# Perform *t*-test from scratch in Python

## Calculate *t*-test from scratch

Calculating a *t*-test (*t* statistics and *p* value) from scratch is straightforward and you need to
follow the following steps.

- Get the sample data
- Calculate the mean of the samples
- Calculate the standard error
- Calculate
*t*statistics - Compare it with the
*t*critical values to get the*p*value

### Calculate one sample *t*-test from scratch

Let’s calculate one sample *t*-test (see dataset and formula for one sample *t*-test),

```
import numpy as np
from bioinfokit.analys import get_data
# load dataset as pandas dataframe
df = get_data('t_one_samp').data
# get as numpy array
a = df['size'].to_numpy()
# known population mean
mu = 5
# Calculate the mean and standard error
mean = np.mean(a)
std_error = np.std(a) / np.sqrt(len(a))
# calculate t statistics
t = abs(mean - mu) / std_error
t
# output
0.37162508611635603
```

- Now, calculated
*t*statistics need to compare with*t*critical values for finding the*p*value and hypothesis testing. *t*critical value is a*t*statistic computed with a given significance level (α, type I error) and degree of freedom (n-1). It is denoted as*t*_{α,n-1}. For example,*t*critical value for the two-tailed test with α = 0.05 and 49 degrees of freedom is 2.009 (see*t*critical value table ).*t*critical value can be computed in Python as follows,

```
from scipy import stats
# two-tailed critical value at alpha = 0.05
# q is lower tail probability and df is the degrees of freedom
t_crit = stats.t.ppf(q=0.975, df=49)
t_crit
# output
2.009575234489209
# one-tailed critical value at alpha = 0.05
t_crit = stats.t.ppf(q=0.95, df=49)
t_crit
# output
1.6765508919142629
# get two-tailed p value
p = 2*(1-stats.t.cdf(x=t, df=49))
# output
0.7117742097899655
# get one-tailed p value
p = 1-stats.t.cdf(x=t, df=49)
# output
0.35588710489498276
```

- As the calculated
*t*statistic (0.3716) is less than the*t*critical value (2.009) and the two-tailed*p*value is 0.71, we fail to reject the null hypothesis and conclude that the sample mean is equal to the known population mean.
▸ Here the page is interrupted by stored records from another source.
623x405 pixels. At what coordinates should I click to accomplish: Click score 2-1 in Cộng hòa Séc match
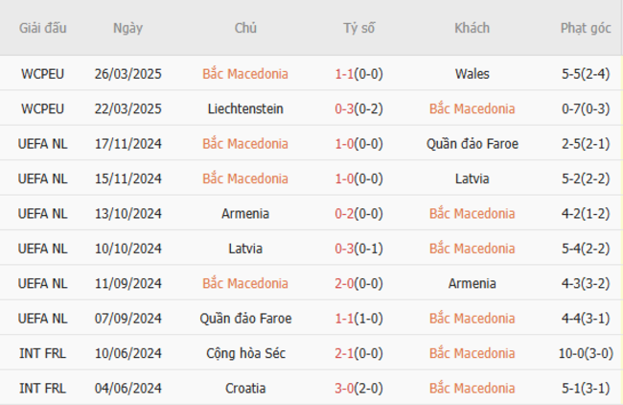coord(344,354)
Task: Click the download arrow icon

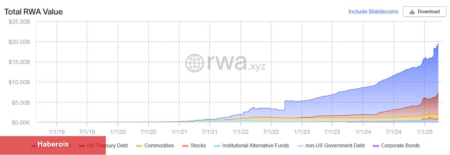Action: [412, 12]
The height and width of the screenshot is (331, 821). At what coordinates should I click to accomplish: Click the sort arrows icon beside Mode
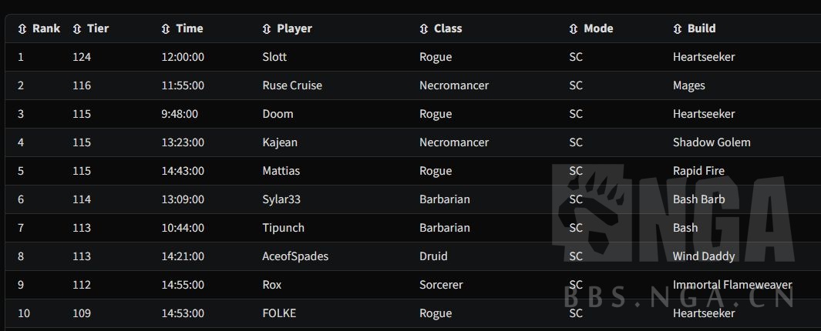[573, 28]
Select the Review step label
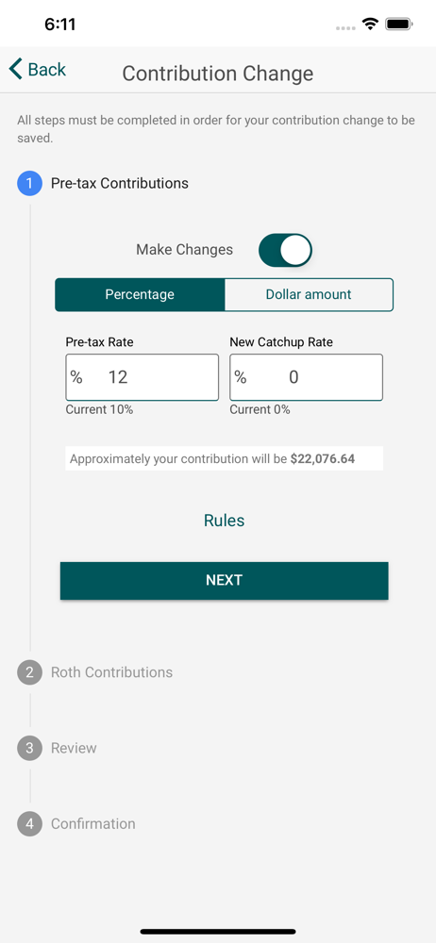 (74, 748)
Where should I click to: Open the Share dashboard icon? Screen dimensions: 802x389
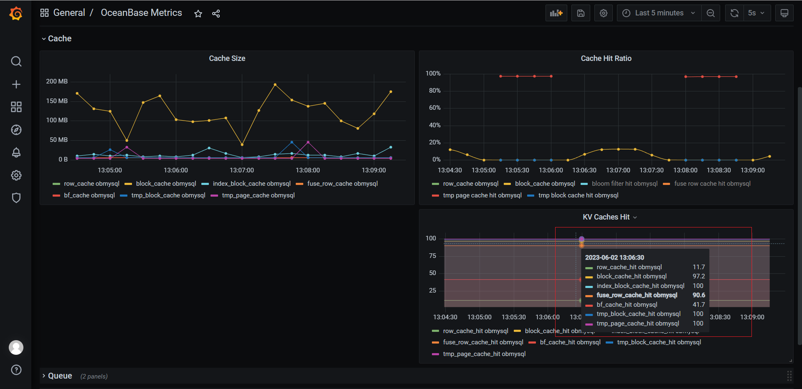tap(216, 13)
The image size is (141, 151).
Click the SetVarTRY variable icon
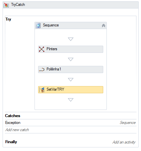[42, 90]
### Calculate two sample *t*-test from scratch

Let’s calculate two sample *t*-test (see dataset and formula for two sample *t*-test),

```
import numpy as np
from bioinfokit.analys import get_data
# load dataset as pandas dataframe
df = get_data('t_ind_samp').data
# get as numpy array
x1 = df.loc[df['Genotype'] == 'A', 'yield'].to_numpy()
x2 = df.loc[df['Genotype'] == 'B', 'yield'].to_numpy()
# Calculate the mean and standard error
x1_bar, x2_bar = np.mean(x1), np.mean(x2)
n1, n2 = len(x1), len(x2)
var_x1, var_x2= np.var(x1, ddof=1), np.var(x2, ddof=1)
# pooled sample variance
pool_var = ( ((n1-1)*var_x1) + ((n2-1)*var_x2) ) / (n1+n2-2)
# standard error
std_error = np.sqrt(pool_var * (1.0 / n1 + 1.0 / n2))
# calculate t statistics
t = abs(x1_bar - x2_bar) / std_error
t
# output
5.407091104196024
```

*t*critical value for two sample*t*-test is denoted as*t*_{α,n1+n2-1}. For example,*t*critical value for the two-tailed test with α = 0.05 and 11 degrees of freedom is 2.201 (see*t*critical value table ).*t*critical value can be computed in Python as follows,

```
from scipy import stats
# two-tailed critical value at alpha = 0.05
# q is lower tail probability and df is the degrees of freedom
t_crit = stats.t.ppf(q=0.975, df=11)
t_crit
# output
2.200985160082949
# one-tailed critical value at alpha = 0.05
t_crit = stats.t.ppf(q=0.95, df=11)
t_crit
# output
1.7958848187036691
# get two-tailed p value
p = 2*(1-stats.t.cdf(x=t, df=11))
# output
0.000214337566542655
# get one-tailed p value
p = 1-stats.t.cdf(x=t, df=11)
# output
0.0001071687832713275
```

- As the calculated
*t*statistic (5.407) is greater than the*t*critical value (2.2009) and the two-tailed*p*value is 0.0002, we reject the null hypothesis in favor of the alternate hypothesis and conclude that the two groups means are significantly different.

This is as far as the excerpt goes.